**REQUIREMENT**
Should a line below contain the word "agent", report it.

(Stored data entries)

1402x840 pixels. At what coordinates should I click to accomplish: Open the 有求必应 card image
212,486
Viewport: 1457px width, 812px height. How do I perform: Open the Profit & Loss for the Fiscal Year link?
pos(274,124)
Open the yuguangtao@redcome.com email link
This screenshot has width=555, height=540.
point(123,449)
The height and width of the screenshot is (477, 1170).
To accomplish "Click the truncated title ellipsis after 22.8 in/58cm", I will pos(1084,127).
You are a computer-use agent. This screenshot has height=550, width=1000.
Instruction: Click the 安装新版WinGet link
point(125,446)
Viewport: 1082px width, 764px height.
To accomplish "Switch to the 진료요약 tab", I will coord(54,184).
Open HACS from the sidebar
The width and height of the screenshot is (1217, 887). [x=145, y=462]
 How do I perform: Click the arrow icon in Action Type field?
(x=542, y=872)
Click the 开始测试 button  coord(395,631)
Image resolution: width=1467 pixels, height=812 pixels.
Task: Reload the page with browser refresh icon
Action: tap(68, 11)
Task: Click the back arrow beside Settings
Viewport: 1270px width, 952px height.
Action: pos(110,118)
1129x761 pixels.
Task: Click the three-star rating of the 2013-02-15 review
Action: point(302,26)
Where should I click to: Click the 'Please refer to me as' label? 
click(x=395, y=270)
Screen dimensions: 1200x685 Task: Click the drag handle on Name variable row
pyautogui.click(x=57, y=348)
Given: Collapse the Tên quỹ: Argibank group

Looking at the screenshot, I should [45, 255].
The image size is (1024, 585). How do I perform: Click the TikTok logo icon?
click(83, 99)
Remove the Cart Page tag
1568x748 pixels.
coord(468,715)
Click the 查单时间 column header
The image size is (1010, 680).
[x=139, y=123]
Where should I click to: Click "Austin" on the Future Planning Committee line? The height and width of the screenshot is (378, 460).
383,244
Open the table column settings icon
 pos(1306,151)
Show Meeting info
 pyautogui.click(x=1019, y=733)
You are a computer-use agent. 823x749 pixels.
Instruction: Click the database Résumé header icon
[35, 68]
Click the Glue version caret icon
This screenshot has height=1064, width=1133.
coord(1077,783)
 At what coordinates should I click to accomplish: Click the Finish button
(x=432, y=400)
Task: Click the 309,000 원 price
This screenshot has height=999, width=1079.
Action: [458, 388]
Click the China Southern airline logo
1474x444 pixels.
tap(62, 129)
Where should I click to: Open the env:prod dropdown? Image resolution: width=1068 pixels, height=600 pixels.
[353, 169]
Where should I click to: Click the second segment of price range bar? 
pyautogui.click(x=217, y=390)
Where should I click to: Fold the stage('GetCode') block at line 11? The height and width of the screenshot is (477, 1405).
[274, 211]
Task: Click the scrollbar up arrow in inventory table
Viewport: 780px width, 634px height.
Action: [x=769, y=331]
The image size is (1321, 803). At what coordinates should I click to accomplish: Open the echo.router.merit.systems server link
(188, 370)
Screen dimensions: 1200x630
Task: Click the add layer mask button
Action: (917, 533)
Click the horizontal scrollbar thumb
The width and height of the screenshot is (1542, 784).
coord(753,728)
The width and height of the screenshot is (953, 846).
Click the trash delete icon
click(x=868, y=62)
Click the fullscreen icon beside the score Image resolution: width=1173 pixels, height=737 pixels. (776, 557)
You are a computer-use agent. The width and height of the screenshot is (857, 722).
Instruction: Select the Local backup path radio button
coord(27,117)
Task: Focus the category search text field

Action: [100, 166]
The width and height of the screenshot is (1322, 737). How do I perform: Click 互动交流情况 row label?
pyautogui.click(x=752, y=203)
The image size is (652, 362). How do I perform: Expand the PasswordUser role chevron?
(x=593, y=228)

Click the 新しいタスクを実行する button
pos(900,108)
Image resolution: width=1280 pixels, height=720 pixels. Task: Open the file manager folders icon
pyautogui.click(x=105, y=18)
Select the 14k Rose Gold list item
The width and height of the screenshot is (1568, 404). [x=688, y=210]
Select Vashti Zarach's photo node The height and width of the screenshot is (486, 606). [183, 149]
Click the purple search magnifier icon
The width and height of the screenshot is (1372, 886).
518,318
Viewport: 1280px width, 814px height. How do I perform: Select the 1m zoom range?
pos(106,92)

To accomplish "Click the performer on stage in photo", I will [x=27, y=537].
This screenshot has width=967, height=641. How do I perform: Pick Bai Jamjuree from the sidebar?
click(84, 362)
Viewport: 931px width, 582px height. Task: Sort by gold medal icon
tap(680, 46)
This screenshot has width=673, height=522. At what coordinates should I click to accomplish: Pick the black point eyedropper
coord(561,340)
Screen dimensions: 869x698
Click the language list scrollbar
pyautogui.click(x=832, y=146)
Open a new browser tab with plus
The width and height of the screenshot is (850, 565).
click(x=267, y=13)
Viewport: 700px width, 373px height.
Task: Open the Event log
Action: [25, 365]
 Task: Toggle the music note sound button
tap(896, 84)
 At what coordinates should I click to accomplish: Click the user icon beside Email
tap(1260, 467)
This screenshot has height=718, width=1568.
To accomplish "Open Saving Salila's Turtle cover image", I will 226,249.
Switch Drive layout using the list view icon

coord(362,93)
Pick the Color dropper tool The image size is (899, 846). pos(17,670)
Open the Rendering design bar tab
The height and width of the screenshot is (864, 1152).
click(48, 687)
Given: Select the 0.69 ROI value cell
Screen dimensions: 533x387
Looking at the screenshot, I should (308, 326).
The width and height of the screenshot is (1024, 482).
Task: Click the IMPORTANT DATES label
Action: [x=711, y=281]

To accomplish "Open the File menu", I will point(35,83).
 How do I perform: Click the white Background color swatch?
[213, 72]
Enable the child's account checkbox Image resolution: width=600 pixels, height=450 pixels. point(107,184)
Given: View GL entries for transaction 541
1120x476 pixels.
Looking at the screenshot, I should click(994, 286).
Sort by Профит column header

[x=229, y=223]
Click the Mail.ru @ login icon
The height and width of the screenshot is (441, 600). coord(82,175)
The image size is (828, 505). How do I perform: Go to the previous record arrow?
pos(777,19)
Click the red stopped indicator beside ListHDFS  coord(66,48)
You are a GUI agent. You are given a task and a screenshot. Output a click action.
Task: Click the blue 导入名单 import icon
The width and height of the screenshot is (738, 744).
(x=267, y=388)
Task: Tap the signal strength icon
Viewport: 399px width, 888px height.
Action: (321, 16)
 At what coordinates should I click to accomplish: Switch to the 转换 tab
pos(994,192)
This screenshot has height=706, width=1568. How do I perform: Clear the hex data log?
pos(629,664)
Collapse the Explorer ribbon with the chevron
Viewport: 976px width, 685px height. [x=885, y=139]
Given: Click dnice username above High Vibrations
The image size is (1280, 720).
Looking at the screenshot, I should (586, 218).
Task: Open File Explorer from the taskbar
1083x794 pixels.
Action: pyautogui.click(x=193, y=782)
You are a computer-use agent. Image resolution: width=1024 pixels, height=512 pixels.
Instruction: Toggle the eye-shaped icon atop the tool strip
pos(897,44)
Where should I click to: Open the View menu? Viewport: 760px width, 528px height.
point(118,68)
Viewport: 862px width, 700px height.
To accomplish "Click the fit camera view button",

**WRITTEN SOLUTION**
You are a computer-use agent. This screenshot has height=550, width=1000.
You are a computer-use agent. 823x749 pixels.
You are a computer-use agent. The width and height of the screenshot is (857, 722).
You are a GUI agent. You are given a task and a screenshot. Output a click action.
You are a computer-use agent. Image resolution: width=1024 pixels, height=512 pixels.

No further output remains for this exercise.